• _What is needed_: Once the line with "You are a computer-use agent. Screen" is found, repeat exactly that line and every one after it until the data below ends, including the last line.
━━━━━━━━━━━━━━━━━━━━━━━━━━━━━━
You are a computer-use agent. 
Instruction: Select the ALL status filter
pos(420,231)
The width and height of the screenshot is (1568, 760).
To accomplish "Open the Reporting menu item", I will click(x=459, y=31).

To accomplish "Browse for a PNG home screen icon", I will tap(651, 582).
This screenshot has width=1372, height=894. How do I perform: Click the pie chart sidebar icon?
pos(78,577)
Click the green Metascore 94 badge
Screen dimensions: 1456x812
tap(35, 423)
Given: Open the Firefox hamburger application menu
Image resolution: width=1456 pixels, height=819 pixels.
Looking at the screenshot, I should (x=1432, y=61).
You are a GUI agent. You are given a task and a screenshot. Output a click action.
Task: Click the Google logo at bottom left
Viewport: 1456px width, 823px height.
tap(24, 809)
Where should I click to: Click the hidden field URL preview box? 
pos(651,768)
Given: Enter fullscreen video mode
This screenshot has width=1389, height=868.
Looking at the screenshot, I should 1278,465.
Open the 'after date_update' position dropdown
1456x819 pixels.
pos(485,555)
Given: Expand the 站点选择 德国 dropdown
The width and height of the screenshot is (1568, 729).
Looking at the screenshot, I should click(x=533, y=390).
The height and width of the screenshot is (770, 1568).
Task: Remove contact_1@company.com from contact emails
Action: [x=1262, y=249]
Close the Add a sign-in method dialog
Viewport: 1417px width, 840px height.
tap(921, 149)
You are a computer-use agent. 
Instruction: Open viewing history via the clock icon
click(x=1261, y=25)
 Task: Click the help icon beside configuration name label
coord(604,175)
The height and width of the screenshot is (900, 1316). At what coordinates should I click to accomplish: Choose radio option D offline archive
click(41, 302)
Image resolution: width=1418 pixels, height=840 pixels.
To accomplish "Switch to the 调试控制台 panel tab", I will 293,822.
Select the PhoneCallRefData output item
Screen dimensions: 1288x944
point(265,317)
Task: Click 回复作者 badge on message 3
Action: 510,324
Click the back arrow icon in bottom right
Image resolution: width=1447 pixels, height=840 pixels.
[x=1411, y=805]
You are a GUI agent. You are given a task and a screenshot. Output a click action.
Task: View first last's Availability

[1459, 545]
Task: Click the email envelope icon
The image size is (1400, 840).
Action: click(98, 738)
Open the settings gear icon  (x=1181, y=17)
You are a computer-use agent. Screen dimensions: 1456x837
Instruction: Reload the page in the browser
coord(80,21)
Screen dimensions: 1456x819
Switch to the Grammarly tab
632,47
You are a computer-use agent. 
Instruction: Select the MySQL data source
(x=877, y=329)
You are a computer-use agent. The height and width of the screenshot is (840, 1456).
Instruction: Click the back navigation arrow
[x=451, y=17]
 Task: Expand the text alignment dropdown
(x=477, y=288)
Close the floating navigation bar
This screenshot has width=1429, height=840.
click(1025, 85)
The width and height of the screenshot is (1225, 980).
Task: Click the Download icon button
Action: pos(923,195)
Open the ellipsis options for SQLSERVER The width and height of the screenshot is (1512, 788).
━━━━━━━━━━━━━━━━━━━━━━━━━━━━━━
• _Answer_:
You are a computer-use agent. Screen dimensions: 1456x837
Instruction: Reload the page in the browser
coord(80,21)
Screen dimensions: 1456x819
Switch to the Grammarly tab
632,47
You are a computer-use agent. 
Instruction: Select the MySQL data source
(x=877, y=329)
You are a computer-use agent. The height and width of the screenshot is (840, 1456).
Instruction: Click the back navigation arrow
[x=451, y=17]
 Task: Expand the text alignment dropdown
(x=477, y=288)
Close the floating navigation bar
This screenshot has width=1429, height=840.
click(1025, 85)
The width and height of the screenshot is (1225, 980).
Task: Click the Download icon button
Action: pos(923,195)
Open the ellipsis options for SQLSERVER The width and height of the screenshot is (1512, 788).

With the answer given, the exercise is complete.